Far Out Friday: Life insurance adviser hits the jackpot
Life insurance adviser Lewis Gill has pledged to keep working for his firm after a scratch card his boss gave him for his efforts worth just $2.40 proved to be a $240,000 winning ticket.
Gill had only been working for advisory firm Lifesearch Ltd, based in West Yorkshire, UK, for three months when he was given the scratch card for going ‘above and beyond’ with a client.
The 22-year-old said he felt sick when he realised what he had won and hoped it was karma repaying him for a few good deeds.
“I’m not particularly superstitious or anything but I can’t help thinking that this win was some kind of cosmic pat on the back,” the Daily Mail reported him saying.
“That morning, on my way to work, I was in a good mood and wanted to pass on some positivity.
“So I gave up my seat on the bus, I let a couple of people ahead of me on the queue and I helped a fellow passenger with his bags.
“I even joked with colleagues when I got to the office that maybe the universe would repay me, and we all laughed and agreed that karma probably didn’t work like that.”
When Gill discovered his scratch card was the jackpot card he called his manager Chris Vickers out of a meeting, even offering to split the prize with him.
Vickers said his employee was kind-hearted, compassionate and a great worker. He offered the young adviser the rest of the week off to come to terms with his win but Gill returned to work on and to finish some calls.

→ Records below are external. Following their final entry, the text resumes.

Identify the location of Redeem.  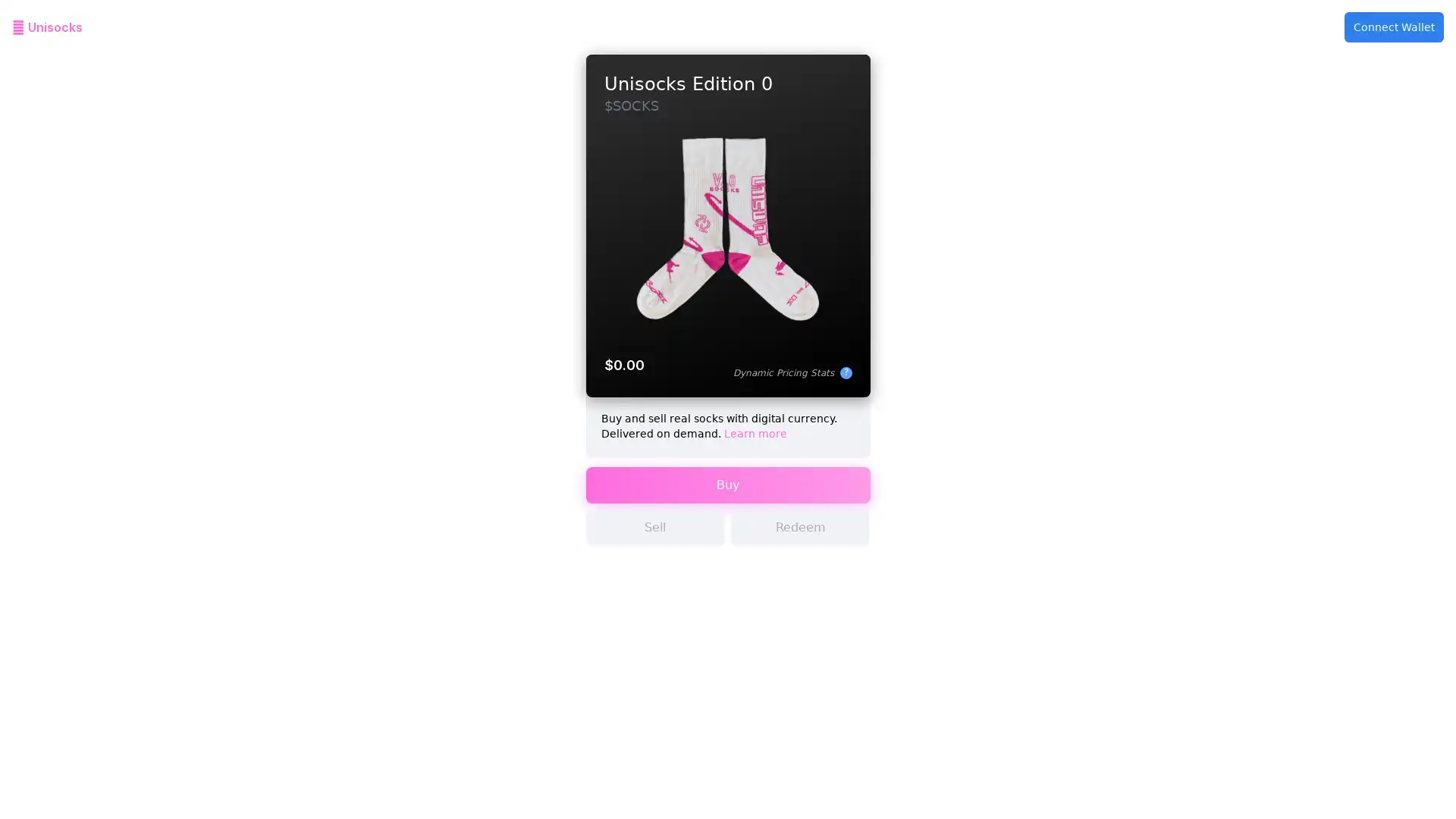
(799, 540).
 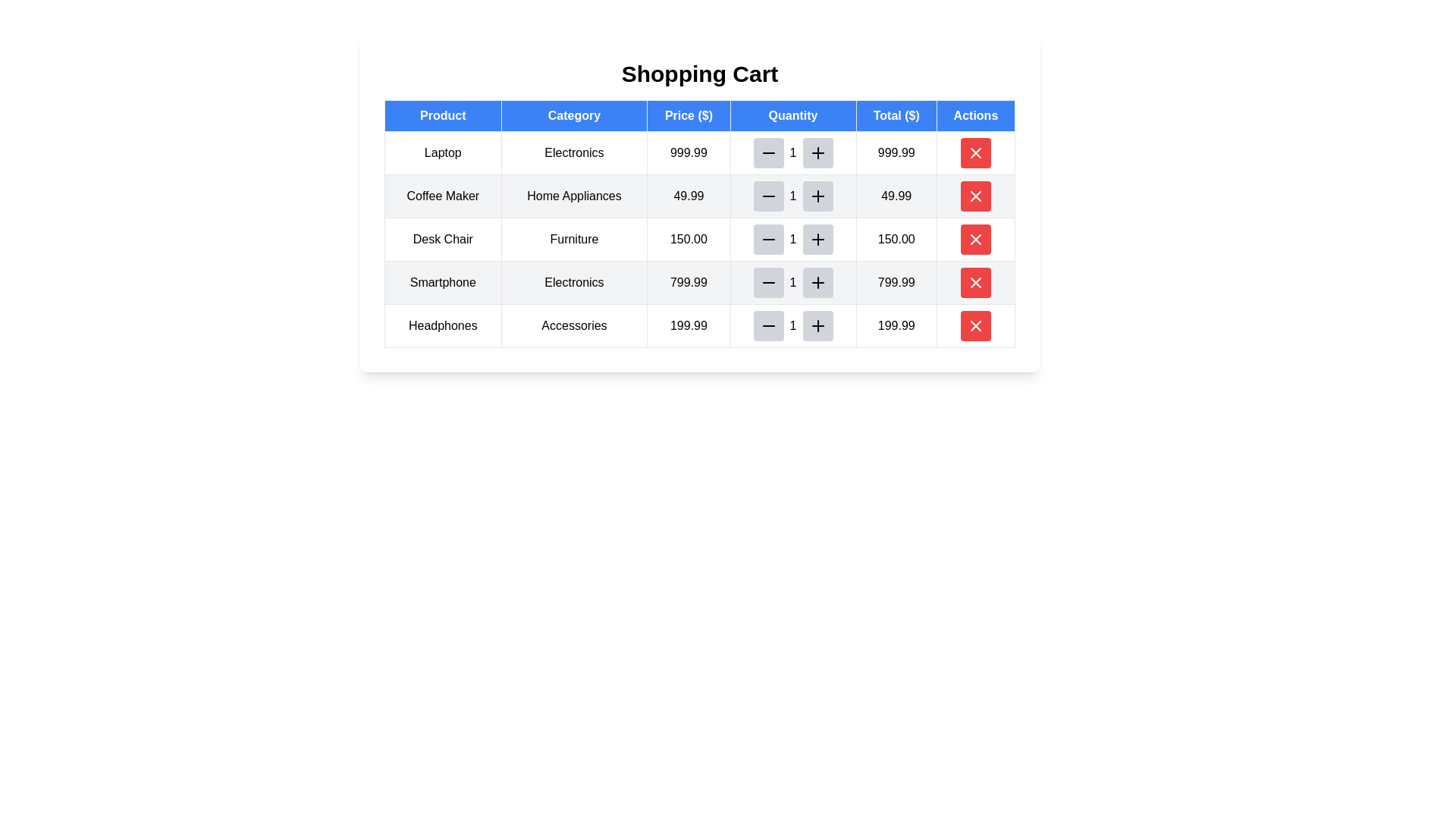 I want to click on static text label displaying the product name 'Coffee Maker' located in the second row, first column of the shopping cart table, so click(x=442, y=195).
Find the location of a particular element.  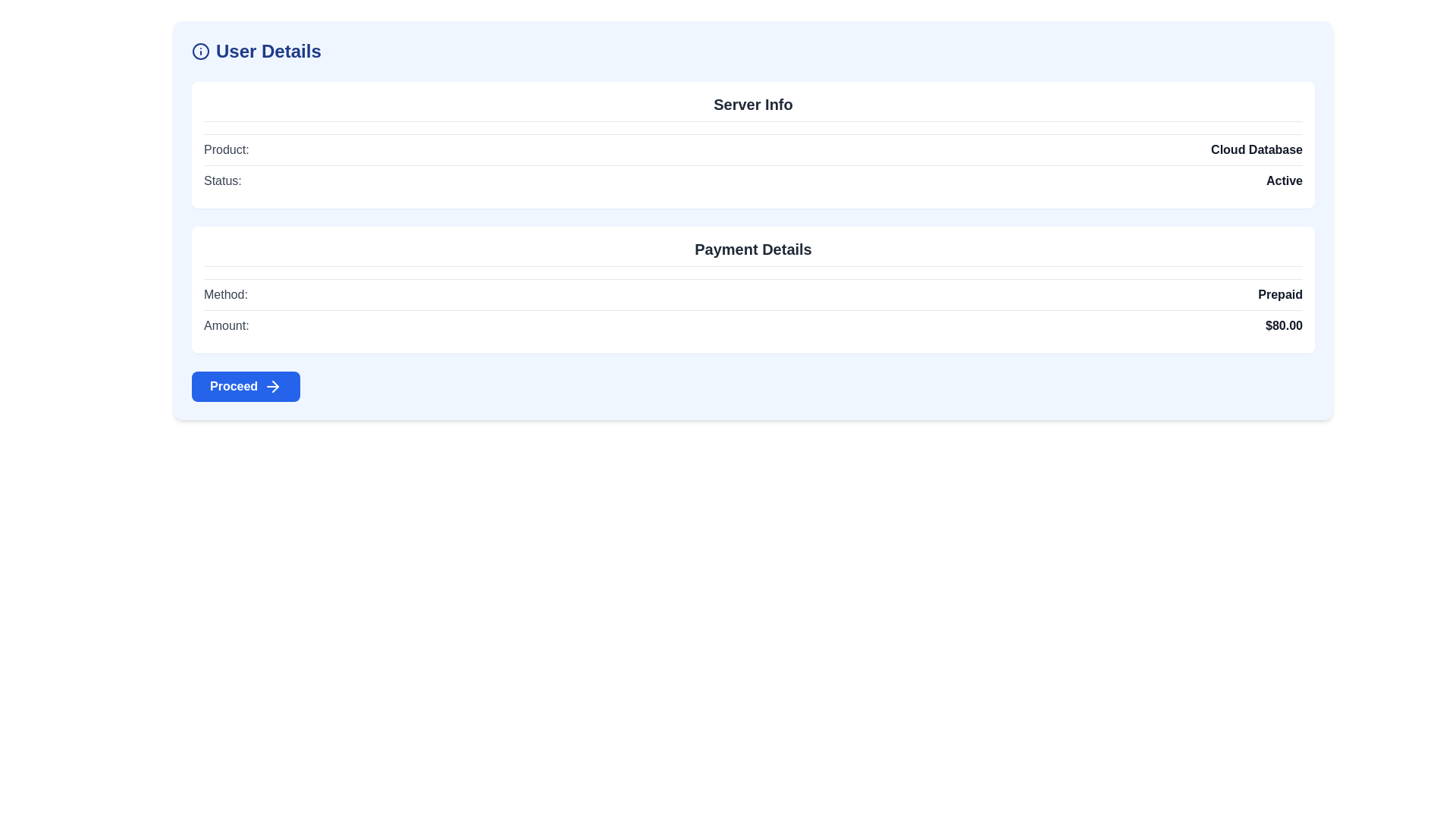

the static text label displaying the cost or amount related to the payment details section, located in the bottom-right of the 'Payment Details' box, aligned with the 'Amount:' label is located at coordinates (1283, 325).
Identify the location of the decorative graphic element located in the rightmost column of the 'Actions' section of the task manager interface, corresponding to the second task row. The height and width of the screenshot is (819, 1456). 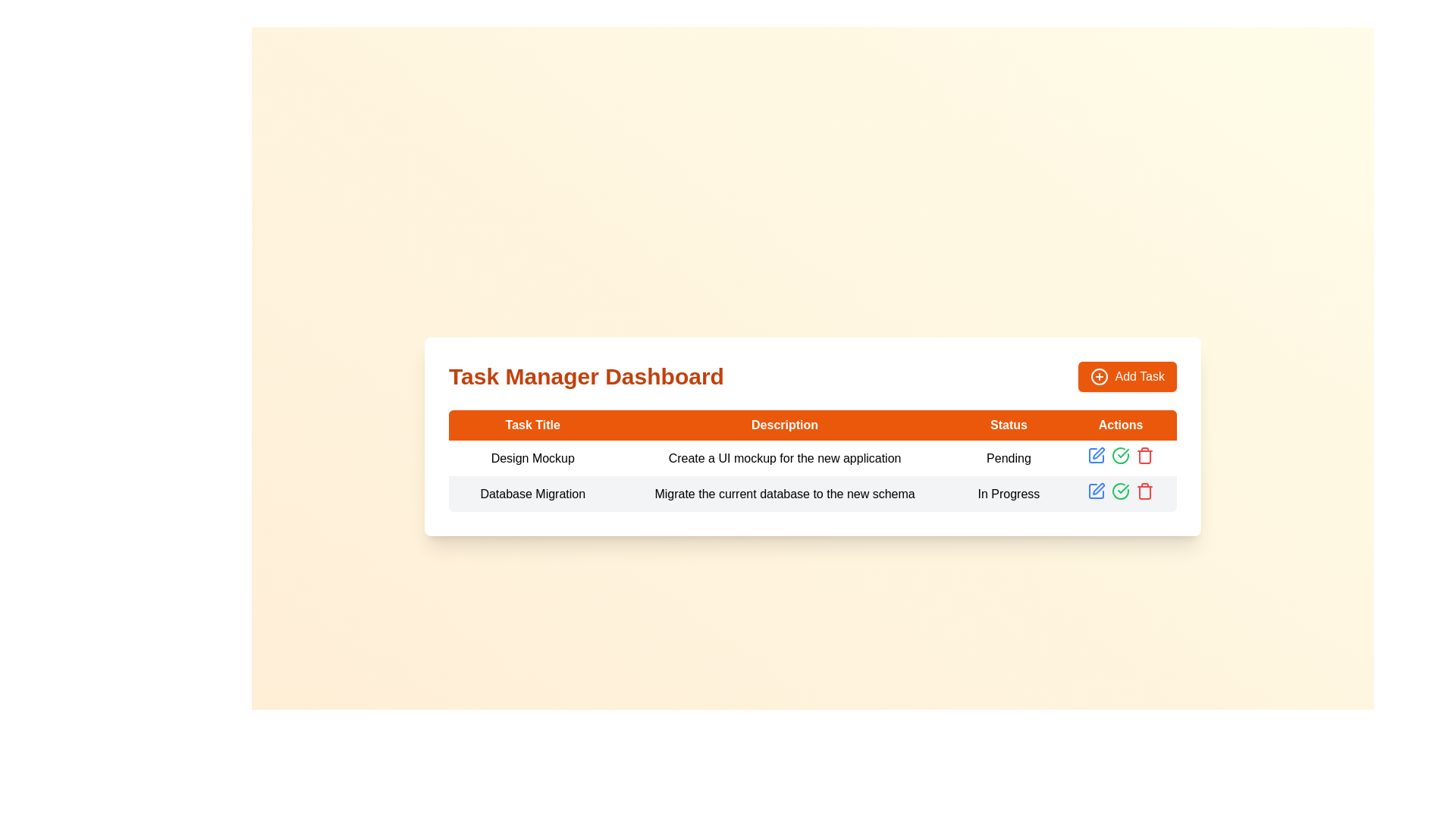
(1097, 491).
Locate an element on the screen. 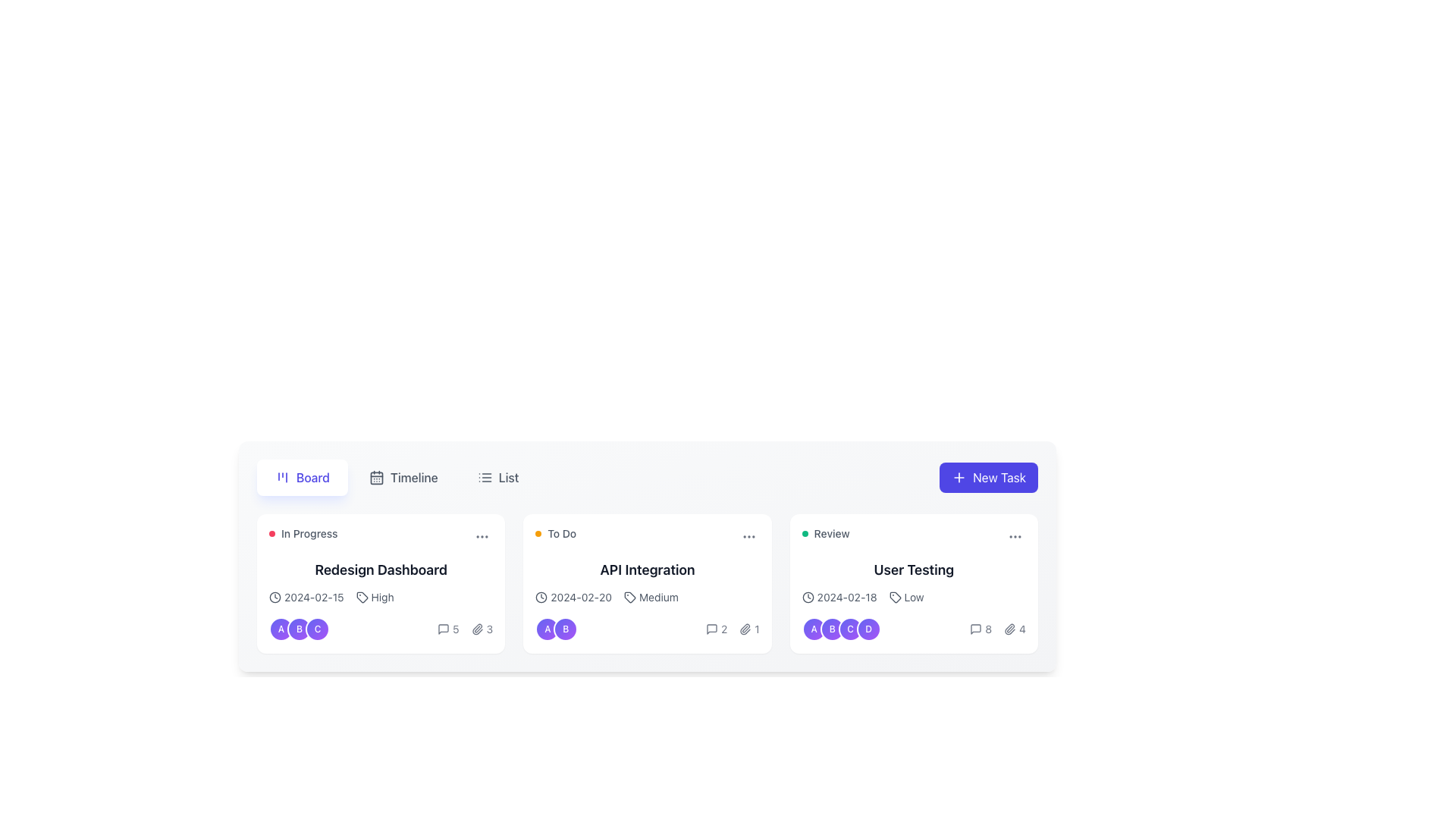 The height and width of the screenshot is (819, 1456). the text label displaying the word 'Board' which is styled in purple with a slight shadow, located in the center-right side of a clickable button within a navigational menu is located at coordinates (312, 476).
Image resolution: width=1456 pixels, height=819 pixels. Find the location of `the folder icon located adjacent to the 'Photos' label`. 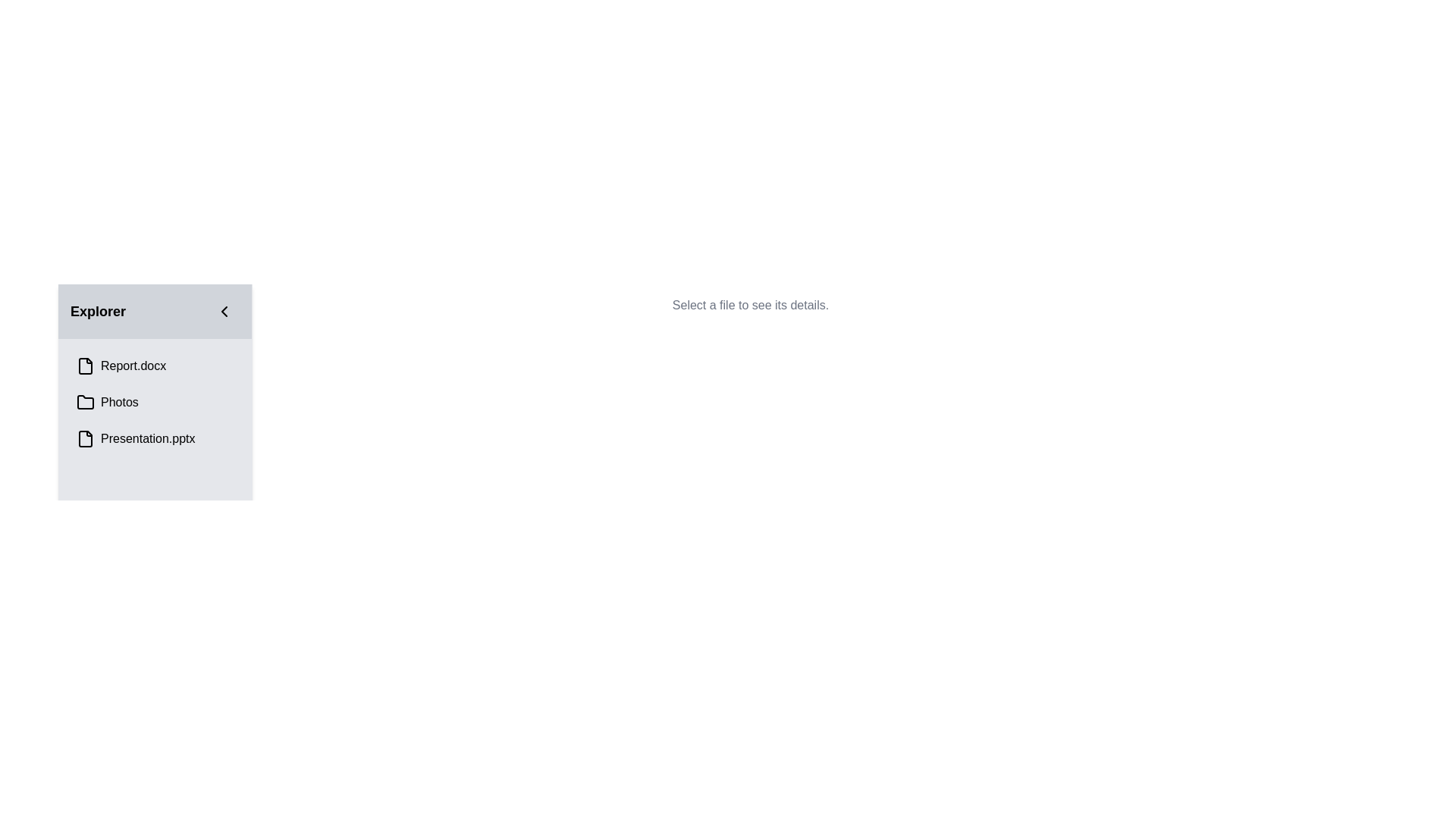

the folder icon located adjacent to the 'Photos' label is located at coordinates (85, 402).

“I couldn’t have been happier for Lewis because of the way that he is, he could have walked out.
“If you imagine most people 22 years of age and won $240,000, they would be gone. But he just did his job.
“He’s got his head screwed on and is going to stick around.”
Gill was even given a massive round of applause when he left the office that day.
Vickers admitted it would have been great to enjoy such a win himself. But he said: “Would I have taken Lewis’ money? No.
“In fact, when he came out he sort of offered to split the money with me and I said ‘no, don’t talk silly’.”
Gill said after treating his colleagues to a few drinks on his winnings he planned to invest in some property, take a holiday and help out his parents.
“Whatever I am going to do I’m going to be careful, this money has opened up doors that weren’t there before.”